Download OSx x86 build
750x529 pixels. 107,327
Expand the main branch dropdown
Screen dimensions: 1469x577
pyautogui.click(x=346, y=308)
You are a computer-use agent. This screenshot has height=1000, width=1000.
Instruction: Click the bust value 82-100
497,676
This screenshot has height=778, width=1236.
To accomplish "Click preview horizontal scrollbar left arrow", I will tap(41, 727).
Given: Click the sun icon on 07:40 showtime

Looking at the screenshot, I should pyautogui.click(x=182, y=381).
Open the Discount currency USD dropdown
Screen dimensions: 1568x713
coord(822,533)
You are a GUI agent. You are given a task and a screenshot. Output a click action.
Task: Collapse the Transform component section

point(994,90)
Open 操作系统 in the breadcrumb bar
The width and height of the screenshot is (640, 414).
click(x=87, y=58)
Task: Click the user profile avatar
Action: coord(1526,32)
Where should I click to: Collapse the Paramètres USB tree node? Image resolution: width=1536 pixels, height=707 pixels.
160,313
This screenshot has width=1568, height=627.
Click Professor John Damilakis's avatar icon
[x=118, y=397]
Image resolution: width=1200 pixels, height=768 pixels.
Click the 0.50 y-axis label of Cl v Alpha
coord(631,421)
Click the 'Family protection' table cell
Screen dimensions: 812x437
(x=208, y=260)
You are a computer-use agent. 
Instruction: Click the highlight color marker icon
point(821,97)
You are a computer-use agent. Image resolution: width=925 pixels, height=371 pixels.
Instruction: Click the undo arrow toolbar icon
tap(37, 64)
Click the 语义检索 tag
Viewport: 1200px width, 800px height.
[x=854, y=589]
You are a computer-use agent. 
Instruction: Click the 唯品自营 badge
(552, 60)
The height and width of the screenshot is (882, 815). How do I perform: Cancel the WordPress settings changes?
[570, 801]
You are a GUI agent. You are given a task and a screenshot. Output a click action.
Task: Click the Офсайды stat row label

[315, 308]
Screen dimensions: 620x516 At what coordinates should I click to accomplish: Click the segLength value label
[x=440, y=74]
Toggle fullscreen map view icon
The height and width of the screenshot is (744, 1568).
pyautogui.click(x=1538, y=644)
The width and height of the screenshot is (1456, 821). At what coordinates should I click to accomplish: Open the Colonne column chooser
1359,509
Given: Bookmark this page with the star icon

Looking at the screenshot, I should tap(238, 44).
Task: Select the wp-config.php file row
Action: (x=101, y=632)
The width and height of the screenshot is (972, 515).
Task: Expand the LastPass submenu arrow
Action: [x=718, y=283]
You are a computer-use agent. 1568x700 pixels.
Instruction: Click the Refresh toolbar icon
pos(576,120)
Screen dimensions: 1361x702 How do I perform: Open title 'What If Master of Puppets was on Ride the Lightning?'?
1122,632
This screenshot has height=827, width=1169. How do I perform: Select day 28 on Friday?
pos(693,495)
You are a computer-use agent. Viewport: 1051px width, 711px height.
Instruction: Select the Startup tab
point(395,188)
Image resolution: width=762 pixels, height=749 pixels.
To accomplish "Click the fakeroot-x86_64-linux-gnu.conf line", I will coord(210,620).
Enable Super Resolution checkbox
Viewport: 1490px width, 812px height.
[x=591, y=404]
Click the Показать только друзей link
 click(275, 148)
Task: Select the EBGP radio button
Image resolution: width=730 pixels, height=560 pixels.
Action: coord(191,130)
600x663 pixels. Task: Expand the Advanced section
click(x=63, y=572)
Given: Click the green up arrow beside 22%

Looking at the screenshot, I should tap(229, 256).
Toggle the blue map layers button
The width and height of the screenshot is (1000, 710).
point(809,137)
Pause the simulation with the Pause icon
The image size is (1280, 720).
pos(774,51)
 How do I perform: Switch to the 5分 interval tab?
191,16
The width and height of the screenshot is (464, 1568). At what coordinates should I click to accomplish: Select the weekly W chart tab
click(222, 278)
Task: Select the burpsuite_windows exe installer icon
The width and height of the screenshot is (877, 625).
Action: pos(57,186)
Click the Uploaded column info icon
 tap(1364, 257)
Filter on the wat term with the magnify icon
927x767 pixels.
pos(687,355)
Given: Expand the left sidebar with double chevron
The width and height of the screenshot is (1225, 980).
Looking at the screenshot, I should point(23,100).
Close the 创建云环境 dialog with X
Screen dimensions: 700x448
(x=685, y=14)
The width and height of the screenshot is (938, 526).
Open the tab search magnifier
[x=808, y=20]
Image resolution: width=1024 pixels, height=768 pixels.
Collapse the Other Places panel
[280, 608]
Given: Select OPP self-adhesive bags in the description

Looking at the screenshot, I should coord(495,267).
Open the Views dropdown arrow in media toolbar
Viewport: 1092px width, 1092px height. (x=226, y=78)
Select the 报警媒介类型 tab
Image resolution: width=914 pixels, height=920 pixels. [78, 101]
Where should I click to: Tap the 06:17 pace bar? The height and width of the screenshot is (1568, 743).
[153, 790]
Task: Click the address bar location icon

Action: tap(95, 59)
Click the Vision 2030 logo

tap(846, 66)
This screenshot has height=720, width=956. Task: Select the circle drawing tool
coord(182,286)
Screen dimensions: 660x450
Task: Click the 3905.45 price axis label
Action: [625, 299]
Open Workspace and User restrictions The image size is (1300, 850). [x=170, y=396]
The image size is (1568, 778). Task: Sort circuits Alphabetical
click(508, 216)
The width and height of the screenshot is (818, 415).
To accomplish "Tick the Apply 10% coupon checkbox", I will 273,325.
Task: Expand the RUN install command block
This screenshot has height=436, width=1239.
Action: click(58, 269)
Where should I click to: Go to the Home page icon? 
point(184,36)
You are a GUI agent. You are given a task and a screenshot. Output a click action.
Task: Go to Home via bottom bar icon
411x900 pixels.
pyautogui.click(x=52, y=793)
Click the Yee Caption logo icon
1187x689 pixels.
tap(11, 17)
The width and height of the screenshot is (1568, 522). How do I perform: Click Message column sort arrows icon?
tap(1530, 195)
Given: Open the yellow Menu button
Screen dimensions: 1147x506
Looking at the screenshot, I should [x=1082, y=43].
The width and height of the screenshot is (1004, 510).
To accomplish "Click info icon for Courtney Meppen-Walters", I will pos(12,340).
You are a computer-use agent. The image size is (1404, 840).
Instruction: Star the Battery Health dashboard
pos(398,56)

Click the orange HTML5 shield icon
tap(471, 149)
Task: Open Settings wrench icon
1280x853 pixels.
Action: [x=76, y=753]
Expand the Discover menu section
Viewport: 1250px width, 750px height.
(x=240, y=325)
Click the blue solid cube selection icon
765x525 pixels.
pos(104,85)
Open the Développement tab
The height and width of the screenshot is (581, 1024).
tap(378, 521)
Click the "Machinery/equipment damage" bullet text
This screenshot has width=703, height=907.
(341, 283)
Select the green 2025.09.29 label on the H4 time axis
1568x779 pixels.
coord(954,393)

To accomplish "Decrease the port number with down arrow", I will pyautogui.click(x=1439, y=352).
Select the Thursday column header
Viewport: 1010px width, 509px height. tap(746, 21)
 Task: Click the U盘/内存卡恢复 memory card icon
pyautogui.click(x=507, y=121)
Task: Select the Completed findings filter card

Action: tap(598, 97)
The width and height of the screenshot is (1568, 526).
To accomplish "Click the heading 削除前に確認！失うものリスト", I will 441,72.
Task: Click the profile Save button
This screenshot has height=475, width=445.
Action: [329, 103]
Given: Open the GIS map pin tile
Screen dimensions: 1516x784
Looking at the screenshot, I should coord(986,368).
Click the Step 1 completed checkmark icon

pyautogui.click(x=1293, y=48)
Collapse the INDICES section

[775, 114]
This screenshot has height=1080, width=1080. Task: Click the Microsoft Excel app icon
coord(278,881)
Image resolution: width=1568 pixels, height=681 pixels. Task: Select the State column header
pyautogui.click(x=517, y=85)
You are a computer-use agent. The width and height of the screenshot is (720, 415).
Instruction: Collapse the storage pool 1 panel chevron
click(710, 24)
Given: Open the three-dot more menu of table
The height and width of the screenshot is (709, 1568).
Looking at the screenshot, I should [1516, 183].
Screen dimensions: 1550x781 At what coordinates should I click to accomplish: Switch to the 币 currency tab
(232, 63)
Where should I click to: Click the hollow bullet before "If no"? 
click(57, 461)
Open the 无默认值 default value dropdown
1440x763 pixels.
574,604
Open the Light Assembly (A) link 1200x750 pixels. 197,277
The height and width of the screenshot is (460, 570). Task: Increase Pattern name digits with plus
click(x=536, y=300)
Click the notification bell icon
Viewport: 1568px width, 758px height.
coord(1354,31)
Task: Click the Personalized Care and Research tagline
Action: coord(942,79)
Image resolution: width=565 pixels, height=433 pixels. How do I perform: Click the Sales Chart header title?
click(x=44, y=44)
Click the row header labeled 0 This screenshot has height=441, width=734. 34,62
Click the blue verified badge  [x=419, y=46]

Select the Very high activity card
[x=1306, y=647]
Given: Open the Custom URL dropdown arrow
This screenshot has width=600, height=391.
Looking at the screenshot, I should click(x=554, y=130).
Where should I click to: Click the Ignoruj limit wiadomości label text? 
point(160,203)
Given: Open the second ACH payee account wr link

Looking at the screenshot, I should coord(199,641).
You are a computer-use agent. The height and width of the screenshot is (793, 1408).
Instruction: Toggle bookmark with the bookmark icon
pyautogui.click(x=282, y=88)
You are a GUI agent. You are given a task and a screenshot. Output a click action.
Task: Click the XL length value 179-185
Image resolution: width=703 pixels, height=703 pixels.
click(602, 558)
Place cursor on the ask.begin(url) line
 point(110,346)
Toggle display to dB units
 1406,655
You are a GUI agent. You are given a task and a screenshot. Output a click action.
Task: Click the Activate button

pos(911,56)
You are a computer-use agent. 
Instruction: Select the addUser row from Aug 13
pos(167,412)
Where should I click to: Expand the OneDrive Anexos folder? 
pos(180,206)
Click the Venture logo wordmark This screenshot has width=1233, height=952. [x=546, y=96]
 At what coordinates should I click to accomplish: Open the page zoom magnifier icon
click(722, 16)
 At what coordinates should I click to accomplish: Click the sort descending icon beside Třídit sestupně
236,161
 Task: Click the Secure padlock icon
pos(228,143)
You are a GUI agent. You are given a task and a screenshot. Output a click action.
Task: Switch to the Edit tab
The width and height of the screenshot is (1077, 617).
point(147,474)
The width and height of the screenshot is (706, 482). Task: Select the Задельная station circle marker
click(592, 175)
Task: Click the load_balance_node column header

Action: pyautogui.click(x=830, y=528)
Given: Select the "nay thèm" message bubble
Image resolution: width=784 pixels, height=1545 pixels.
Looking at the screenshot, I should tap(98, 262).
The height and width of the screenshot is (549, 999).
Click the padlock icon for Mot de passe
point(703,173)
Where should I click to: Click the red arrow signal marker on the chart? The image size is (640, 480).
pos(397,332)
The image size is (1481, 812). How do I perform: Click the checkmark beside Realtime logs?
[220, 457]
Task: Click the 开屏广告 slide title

——————————

In the data above, find the line that contains "Given: Open the three-dot more menu of table" and the line that contains "Task: Click the XL length value 179-185". Repeat exactly those lines and every line between them, and only those.

Given: Open the three-dot more menu of table
The height and width of the screenshot is (709, 1568).
Looking at the screenshot, I should [1516, 183].
Screen dimensions: 1550x781 At what coordinates should I click to accomplish: Switch to the 币 currency tab
(232, 63)
Where should I click to: Click the hollow bullet before "If no"? 
click(57, 461)
Open the 无默认值 default value dropdown
1440x763 pixels.
574,604
Open the Light Assembly (A) link 1200x750 pixels. 197,277
The height and width of the screenshot is (460, 570). Task: Increase Pattern name digits with plus
click(x=536, y=300)
Click the notification bell icon
Viewport: 1568px width, 758px height.
coord(1354,31)
Task: Click the Personalized Care and Research tagline
Action: coord(942,79)
Image resolution: width=565 pixels, height=433 pixels. How do I perform: Click the Sales Chart header title?
click(x=44, y=44)
Click the row header labeled 0 This screenshot has height=441, width=734. 34,62
Click the blue verified badge  [x=419, y=46]

Select the Very high activity card
[x=1306, y=647]
Given: Open the Custom URL dropdown arrow
This screenshot has width=600, height=391.
Looking at the screenshot, I should click(x=554, y=130).
Where should I click to: Click the Ignoruj limit wiadomości label text? 
point(160,203)
Given: Open the second ACH payee account wr link

Looking at the screenshot, I should coord(199,641).
You are a computer-use agent. The height and width of the screenshot is (793, 1408).
Instruction: Toggle bookmark with the bookmark icon
pyautogui.click(x=282, y=88)
You are a GUI agent. You are given a task and a screenshot. Output a click action.
Task: Click the XL length value 179-185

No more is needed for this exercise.